Reuters: Red Bull will need to be quicker than ever at Monza this weekend if Formula One’s runaway leader Sebastian Vettel is to get on the podium at Ferrari’s home circuit.
The champion, winner of seven of the 12 races to date this season, has little to worry about given that he is 92 points clear at the top after leading Australian team mate and closest rival Mark Webber to a one-two at Spa in Belgium.
But Monza, the fastest circuit on the calendar as well as a temple of Italian motorsport, has played more to the strengths of Ferrari and McLaren in recent years.
Since Red Bull Racing appeared on the scene in 2005, the team has yet to finish on the podium at the circuit outside Milan while Ferrari have won eight of the last 15 there. Vettel triumphed with Red Bull’s Italian-based sister team Toro Rosso in 2008, when he celebrated his first win, but the Monza fans are not alone in expecting Ferrari and Fernando Alonso to repeat last year’s success in Sunday’s final European race of the season.
“Of course this is our target, our objective but it will be very difficult,” Ferrari team boss Stefano Domenicali told Reuters at a fan event at Pirelli headquarters on Wednesday.
“I am expecting, I hope, that during the race we will be very competitive.
“This year in qualifying we have seen that we did not have the package to be quick on the single lap and I would say it is more difficult to be on pole,” he added.
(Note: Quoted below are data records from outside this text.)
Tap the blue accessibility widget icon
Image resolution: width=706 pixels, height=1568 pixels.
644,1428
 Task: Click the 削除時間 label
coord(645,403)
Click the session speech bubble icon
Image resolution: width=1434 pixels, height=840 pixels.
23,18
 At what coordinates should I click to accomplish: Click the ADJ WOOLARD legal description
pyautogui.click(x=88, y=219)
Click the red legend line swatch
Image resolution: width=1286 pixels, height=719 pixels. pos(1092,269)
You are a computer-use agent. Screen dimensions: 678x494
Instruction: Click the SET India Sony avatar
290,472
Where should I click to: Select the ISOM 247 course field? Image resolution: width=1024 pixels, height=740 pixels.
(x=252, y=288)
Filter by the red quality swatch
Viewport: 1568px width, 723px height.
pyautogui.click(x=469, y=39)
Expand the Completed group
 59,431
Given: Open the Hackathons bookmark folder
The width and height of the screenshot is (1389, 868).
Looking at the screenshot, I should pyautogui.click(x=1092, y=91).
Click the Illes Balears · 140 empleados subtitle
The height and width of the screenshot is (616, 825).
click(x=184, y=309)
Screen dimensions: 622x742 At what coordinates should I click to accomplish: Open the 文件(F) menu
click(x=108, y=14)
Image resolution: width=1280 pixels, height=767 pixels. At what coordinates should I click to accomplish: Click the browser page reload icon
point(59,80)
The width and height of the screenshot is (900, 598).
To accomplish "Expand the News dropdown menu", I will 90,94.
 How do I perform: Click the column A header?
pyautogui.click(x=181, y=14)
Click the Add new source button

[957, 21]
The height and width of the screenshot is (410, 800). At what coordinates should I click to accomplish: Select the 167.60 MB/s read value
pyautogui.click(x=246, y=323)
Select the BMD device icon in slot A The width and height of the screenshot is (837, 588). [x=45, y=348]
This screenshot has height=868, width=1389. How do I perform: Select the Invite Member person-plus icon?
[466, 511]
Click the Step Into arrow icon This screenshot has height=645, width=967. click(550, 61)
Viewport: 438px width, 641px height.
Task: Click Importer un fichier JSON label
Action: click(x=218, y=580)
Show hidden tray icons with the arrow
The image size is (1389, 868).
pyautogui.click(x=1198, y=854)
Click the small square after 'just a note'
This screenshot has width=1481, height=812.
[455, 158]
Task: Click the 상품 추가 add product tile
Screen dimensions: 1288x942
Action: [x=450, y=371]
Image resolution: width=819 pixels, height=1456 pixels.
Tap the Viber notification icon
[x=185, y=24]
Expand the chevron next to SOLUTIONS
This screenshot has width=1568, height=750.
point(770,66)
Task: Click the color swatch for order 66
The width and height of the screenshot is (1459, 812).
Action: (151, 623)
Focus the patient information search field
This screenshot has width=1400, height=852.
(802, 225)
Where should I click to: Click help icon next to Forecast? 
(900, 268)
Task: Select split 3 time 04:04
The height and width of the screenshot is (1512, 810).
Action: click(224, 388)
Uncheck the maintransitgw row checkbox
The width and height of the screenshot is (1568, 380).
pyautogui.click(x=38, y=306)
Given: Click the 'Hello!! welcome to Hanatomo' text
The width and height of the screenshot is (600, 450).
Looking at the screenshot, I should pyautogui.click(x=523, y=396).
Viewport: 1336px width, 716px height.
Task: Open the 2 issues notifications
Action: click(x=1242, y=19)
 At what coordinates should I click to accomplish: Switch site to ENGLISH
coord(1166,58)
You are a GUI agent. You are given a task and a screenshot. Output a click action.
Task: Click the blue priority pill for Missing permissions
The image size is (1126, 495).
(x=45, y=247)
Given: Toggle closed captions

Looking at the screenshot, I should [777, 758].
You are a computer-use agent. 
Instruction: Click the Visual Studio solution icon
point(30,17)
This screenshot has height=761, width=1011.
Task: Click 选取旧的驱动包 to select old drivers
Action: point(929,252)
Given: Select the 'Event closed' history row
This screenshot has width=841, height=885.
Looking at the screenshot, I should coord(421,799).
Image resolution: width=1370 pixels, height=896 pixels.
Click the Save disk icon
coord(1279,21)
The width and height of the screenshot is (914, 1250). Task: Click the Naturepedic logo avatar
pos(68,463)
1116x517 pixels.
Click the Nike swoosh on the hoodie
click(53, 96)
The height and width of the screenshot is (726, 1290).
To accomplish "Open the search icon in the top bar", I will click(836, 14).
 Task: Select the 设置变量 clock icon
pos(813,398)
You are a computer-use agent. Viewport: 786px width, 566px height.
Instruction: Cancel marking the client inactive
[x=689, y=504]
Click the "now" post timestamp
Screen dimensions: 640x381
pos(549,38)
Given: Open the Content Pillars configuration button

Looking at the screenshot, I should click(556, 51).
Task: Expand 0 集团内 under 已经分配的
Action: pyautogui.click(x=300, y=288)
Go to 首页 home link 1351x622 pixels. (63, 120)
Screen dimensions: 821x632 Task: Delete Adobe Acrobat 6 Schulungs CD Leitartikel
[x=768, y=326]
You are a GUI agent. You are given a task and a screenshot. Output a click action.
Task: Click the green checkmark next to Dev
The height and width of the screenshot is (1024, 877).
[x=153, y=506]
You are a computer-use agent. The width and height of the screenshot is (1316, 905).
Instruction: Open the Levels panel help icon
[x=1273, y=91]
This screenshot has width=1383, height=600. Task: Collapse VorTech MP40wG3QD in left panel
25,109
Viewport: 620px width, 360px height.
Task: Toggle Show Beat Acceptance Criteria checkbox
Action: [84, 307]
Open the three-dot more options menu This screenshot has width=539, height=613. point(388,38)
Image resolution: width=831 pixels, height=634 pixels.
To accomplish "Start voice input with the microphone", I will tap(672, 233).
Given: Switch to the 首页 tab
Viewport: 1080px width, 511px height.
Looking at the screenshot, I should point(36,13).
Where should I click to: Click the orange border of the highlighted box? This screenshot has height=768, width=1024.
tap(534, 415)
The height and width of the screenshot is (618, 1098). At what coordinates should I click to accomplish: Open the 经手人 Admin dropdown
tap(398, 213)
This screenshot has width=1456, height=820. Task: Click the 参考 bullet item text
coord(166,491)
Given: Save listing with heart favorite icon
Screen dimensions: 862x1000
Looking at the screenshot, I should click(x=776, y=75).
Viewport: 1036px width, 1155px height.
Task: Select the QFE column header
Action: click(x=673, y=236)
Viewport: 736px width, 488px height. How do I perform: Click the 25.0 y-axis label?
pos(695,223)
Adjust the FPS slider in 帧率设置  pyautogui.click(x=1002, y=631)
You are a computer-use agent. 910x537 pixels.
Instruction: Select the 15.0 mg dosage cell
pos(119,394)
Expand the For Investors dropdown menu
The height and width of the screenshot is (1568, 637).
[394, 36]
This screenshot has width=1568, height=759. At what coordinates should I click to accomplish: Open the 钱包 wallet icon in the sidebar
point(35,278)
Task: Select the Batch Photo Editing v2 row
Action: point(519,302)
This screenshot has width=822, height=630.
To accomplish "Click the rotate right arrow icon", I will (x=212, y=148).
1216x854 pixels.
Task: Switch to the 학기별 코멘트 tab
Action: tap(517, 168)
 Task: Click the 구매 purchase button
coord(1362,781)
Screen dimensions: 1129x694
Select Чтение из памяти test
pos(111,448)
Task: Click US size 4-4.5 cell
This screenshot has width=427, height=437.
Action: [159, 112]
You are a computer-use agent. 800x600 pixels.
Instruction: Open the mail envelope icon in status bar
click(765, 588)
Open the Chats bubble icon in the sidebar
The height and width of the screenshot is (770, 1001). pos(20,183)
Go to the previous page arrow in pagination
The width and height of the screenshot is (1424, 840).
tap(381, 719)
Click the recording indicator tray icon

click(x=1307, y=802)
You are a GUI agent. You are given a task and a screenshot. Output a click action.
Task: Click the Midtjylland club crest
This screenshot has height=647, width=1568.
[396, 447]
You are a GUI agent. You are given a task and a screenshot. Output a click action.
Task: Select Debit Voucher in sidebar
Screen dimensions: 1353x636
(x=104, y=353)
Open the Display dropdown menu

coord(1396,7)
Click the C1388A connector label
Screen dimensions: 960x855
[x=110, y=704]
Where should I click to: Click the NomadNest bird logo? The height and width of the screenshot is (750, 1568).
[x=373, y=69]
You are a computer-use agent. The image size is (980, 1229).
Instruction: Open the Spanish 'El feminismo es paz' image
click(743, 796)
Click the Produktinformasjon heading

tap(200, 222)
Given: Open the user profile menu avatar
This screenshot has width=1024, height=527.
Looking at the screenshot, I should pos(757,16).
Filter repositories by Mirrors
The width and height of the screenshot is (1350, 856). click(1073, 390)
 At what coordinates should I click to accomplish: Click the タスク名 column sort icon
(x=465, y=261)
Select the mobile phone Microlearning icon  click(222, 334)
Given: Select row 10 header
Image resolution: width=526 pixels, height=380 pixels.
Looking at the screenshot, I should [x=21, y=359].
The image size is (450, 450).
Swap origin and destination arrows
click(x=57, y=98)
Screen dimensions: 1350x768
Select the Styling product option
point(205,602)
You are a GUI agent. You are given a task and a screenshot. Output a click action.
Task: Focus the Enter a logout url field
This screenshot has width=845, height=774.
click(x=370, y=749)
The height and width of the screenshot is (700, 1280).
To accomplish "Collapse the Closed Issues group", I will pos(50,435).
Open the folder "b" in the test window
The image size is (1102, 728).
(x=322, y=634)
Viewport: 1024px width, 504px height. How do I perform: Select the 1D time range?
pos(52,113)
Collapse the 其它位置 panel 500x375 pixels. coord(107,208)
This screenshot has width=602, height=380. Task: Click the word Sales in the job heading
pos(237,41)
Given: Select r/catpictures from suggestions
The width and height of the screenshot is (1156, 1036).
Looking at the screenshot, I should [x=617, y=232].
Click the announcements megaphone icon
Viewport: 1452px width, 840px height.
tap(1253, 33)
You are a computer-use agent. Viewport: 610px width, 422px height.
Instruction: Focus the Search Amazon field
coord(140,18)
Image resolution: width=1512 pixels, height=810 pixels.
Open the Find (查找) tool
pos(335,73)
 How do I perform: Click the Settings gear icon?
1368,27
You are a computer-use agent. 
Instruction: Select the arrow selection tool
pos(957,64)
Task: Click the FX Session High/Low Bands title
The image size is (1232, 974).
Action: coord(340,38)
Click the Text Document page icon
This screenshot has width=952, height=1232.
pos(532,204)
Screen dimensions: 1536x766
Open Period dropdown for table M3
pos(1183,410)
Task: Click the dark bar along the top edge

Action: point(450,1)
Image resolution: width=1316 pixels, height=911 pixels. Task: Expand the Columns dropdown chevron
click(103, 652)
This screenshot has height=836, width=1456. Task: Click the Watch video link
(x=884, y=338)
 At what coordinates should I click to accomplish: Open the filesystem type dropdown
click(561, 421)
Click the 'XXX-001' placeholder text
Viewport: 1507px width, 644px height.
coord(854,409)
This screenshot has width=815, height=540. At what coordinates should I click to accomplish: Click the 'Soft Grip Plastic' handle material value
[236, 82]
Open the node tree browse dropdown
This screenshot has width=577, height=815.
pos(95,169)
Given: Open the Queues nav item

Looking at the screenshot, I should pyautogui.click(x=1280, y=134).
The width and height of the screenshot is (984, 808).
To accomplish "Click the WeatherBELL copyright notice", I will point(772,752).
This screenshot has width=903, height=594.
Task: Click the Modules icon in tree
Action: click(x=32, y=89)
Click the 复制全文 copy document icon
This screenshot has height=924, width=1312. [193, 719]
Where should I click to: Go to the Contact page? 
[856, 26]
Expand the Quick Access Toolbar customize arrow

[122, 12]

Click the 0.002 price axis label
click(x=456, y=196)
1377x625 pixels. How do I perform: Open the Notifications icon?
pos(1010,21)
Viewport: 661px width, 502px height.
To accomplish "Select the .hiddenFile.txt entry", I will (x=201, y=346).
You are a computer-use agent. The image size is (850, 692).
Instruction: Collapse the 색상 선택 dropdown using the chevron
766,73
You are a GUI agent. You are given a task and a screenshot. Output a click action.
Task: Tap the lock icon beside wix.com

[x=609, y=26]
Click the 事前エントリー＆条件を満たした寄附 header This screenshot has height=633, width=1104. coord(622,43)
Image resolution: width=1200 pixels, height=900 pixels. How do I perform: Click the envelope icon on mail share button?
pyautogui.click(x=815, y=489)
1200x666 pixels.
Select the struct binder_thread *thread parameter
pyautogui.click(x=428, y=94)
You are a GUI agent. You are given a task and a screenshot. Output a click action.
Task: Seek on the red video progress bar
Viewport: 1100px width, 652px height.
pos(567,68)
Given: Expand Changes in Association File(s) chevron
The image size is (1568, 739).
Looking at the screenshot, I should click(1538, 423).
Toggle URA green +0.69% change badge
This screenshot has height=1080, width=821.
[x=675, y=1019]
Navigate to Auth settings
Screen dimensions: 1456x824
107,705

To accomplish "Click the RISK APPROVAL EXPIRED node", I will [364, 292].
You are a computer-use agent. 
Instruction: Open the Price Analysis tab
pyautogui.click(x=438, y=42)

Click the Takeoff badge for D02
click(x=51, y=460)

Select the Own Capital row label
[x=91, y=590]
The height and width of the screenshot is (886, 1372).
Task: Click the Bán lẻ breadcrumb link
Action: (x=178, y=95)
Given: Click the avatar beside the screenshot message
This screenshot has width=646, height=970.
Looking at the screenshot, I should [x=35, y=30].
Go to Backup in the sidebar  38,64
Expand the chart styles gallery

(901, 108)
“But this year with the two sectors of DRS (adjustable rear wing) and this new situation with the tyres, I think everything is possible.”
If Alonso — who has only one win to his credit so far this year — can repeat last year’s pole position for Ferrari, then he will end a Red Bull run of qualifying domination that stretches back to last season’s final race in Abu Dhabi.
McLaren’s Lewis Hamilton, smarting from his non-finish at Spa, and 2009 champion team mate Jenson Button — runner-up for the past two years at Monza — will also be the men to beat while Mercedes and old Ferrari favourite Michael Schumacher can never be counted out.
“We know Monza, in recent years, has been our weakest circuit and we know Ferrari will be strong there, as they historically are, as will McLaren and Mercedes,” Red Bull team boss Christian Horner said after Belgium.
“But this result gives us a lot of confidence, and we will be going to Monza to try and better our previous best result which is a fourth place.”
Vettel and Webber were fourth and sixth respectively last year, the Australian’s best result at Monza in nine visits, but the car’s sector times at Spa this time around have raised Red Bull spirits.
With Vettel’s second title fast approaching, and just seven races remaining, it would be entirely consistent if the German did not win on Sunday.
Only twice in the last 20 years has the winner of the Italian Grand Prix gone on to take the title that year, although on both those occasions it was a German who did it — Schumacher in 2000 and 2003 with Ferrari.
“Monza holds incredibly special memories for me,” said Vettel this week, reminiscing about his 2008 win. “That’s something I will never forget – I had goosebumps standing on the podium with the fans below.
“The track is not particularly physically demanding but, despite that, it is certainly not easy. Because of the long straights we drive with less rear wing than at other circuits, so the car can be more unstable.”